The Arkansas Agriculture Department has joined several other states in issuing a warning about reports of people receiving unsolicited packages of seeds that appear to have been mailed from China.

The type of the seeds isn’t known yet and agricultural officials warn they might be invasive plant species. The Agriculture Department encourages anyone who receives such seeds to put an unopened packet in a sealed bag and contact the Plant Industries Division at 501-225-1598.


The mystery seeds have been widely reported around the U.S. and in the United Kingdom.

An Arkansas department spokesman said it had not yet received any seeds but it had received calls and emails from Arkansans who have received them.

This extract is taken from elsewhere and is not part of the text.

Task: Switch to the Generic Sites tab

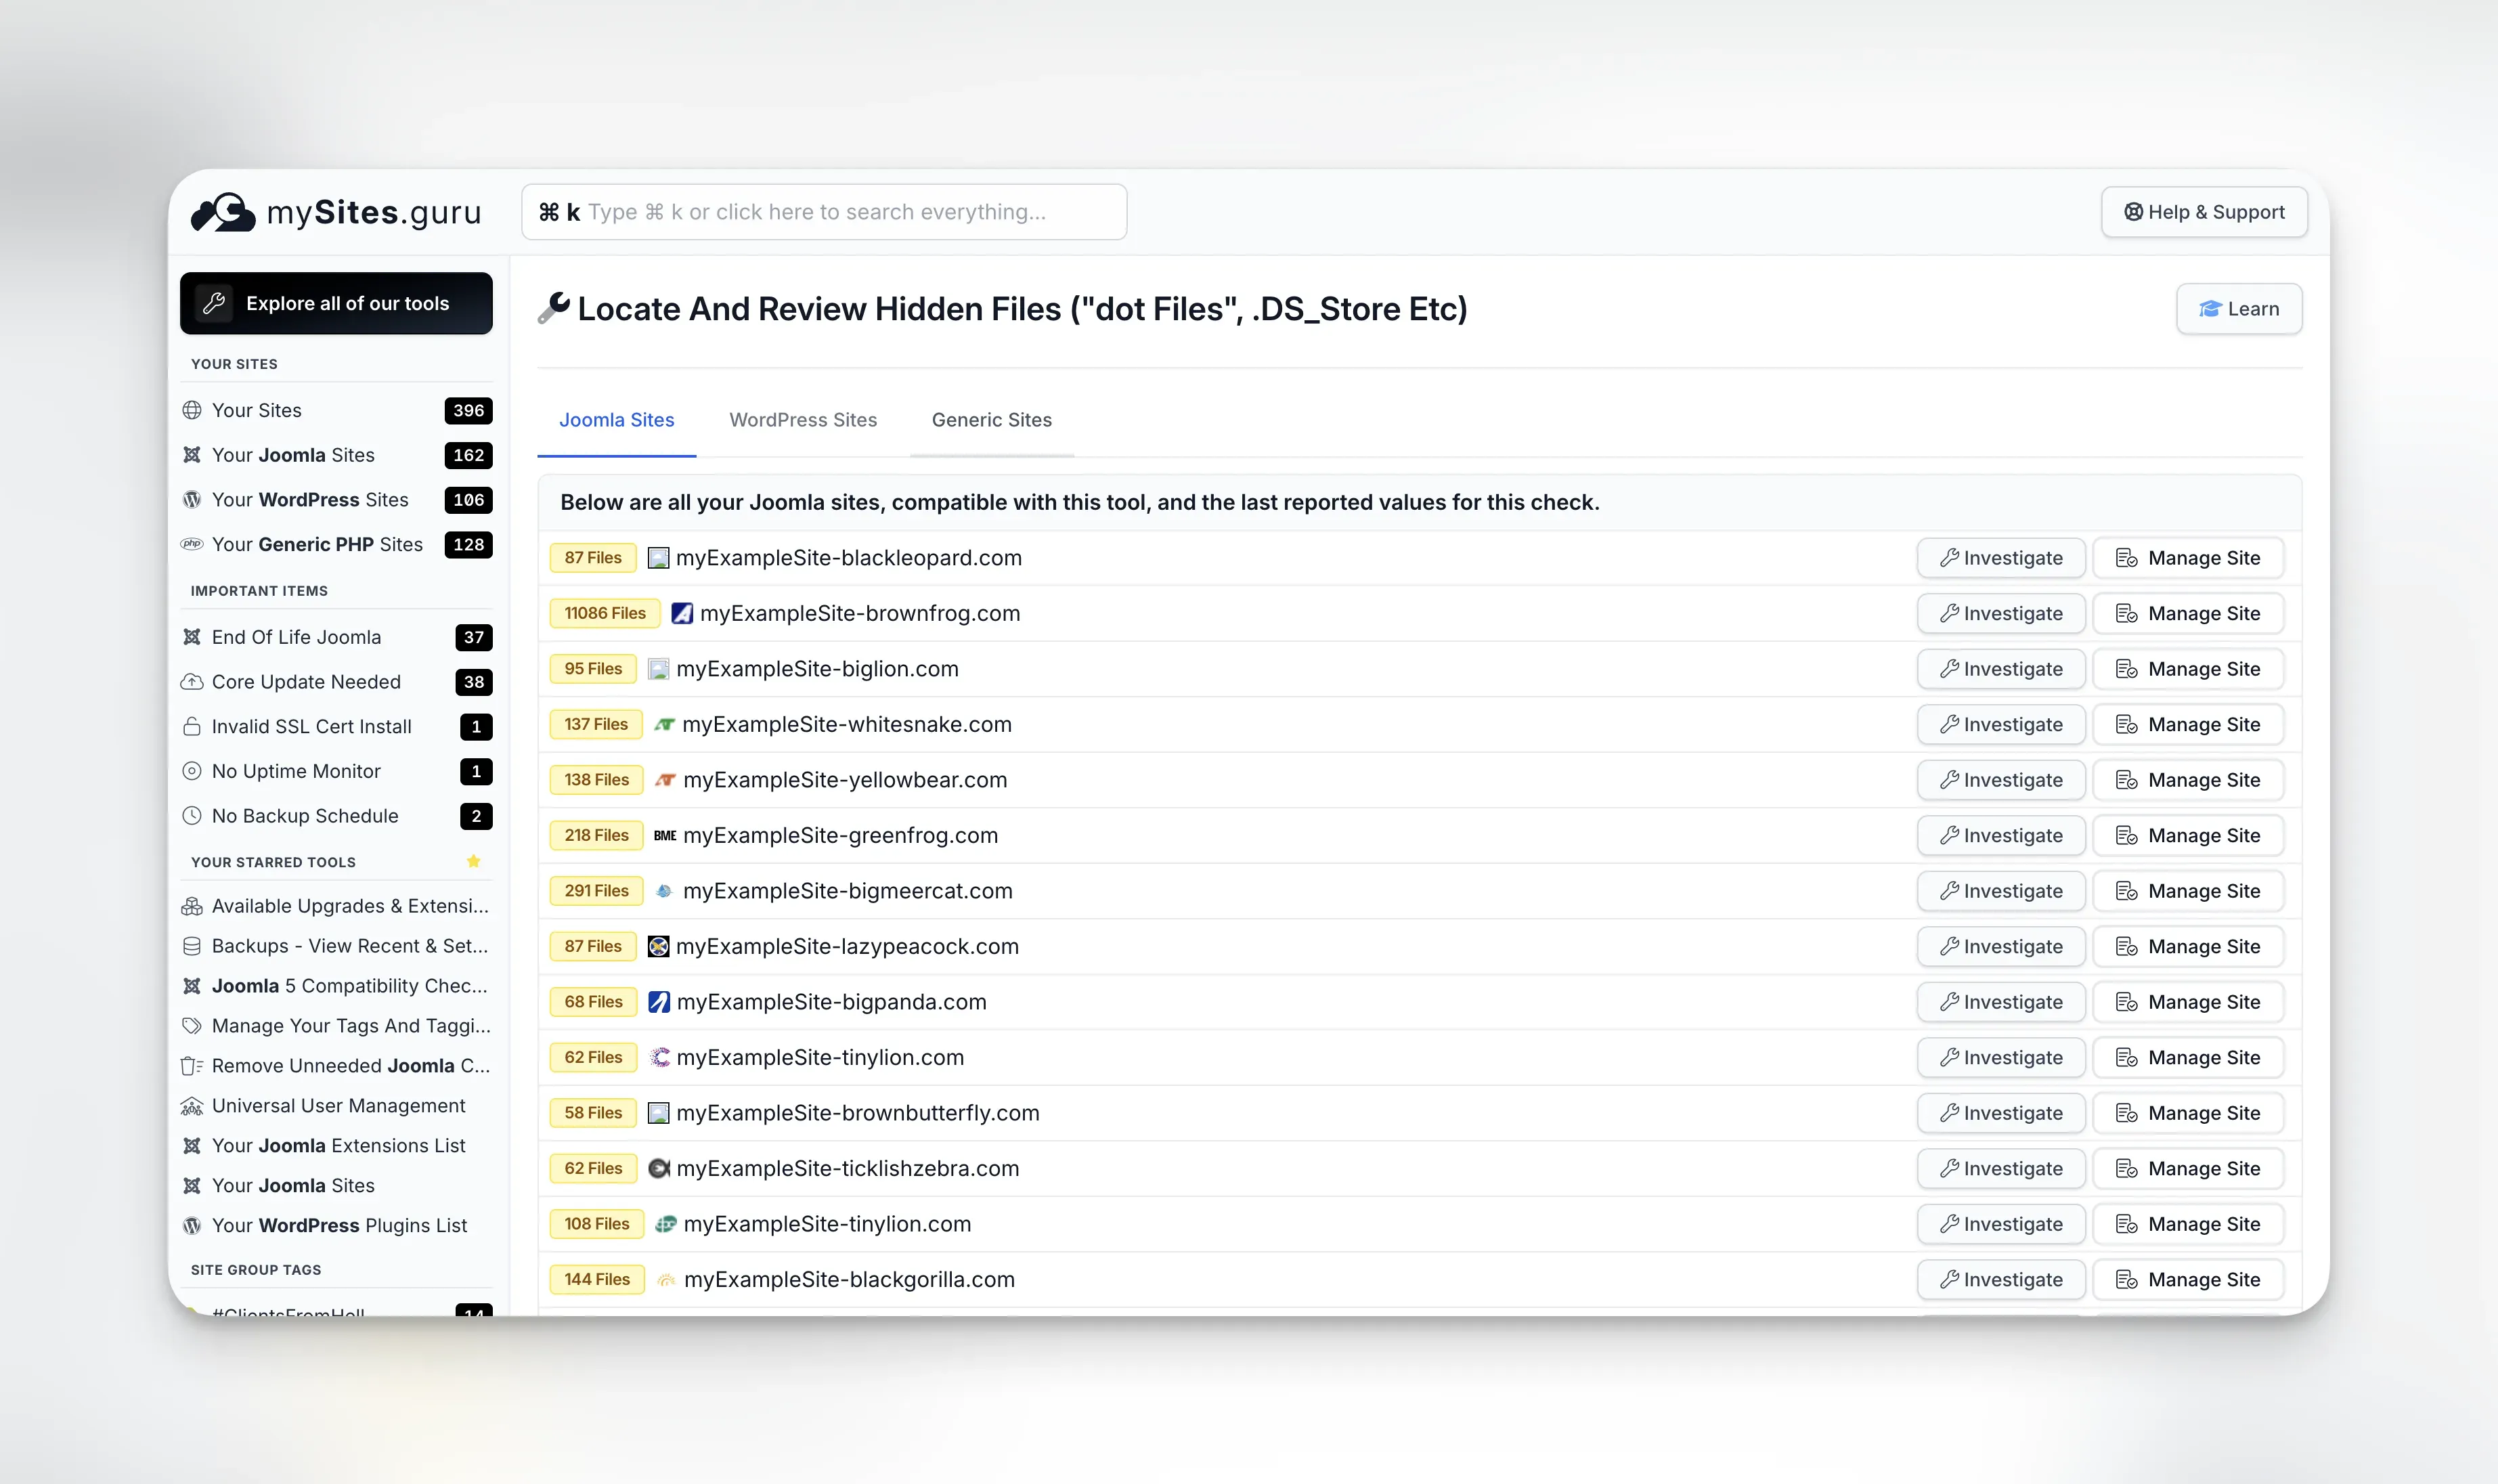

Snopes fact-checkers looked into it.

The reports started in Washington state. Some of the packages said they contained jewelry. Snopes reported some 40 cases of people receiving the packages in Utah.


What’s the angle? Snopes wrote:

Explanations from drug smuggling to attempts to trick Americans into planting harmful invasive species have been mooted, although a somewhat different motive has also been suggested: “Better Business Bureau’s Jane Rupp has another theory. She thinks it could simply be a scam relating to customer reviews, in which companies post low-cost items so they can write fake reviews for their business in a resident’s name.”

As U.S. News & World Report explained, the “Fake Listing Scam” is employed by disreputable sellers on sites such as, as they attempt to build up false reputations as reliable vendors in order to facilitate luring victims to their scams:

[T]here have been some cases of criminals buying their own products and shipping it to a real address. The con artist then writes a fake review, purportedly from the buyer the product was shipped to. Why does the thief go to the trouble? To make it look like a “verified” review, since the review came from a “buyer” who bought the product.

“Amazon is continuously developing algorithms to automatically detect these merchants, but it also relies on consumer awareness,” [Kevin Lancaster, CEO of ID Agent] says. And what really can throw people off is that sometimes these con artists build up a couple months of legitimate sales, making a con artist’s products appear reputable, Lancaster says. “People buy from the fake listings, and instead of receiving a product in a few weeks, the scammer has already made off with the money,” he explains.

At this juncture it appears true that the mysterious mailings of seeds sent with return addresses in China are real, but the specific motive behind them is as yet unknown.

Whatever you do, if you get the seeds, don’t plant them.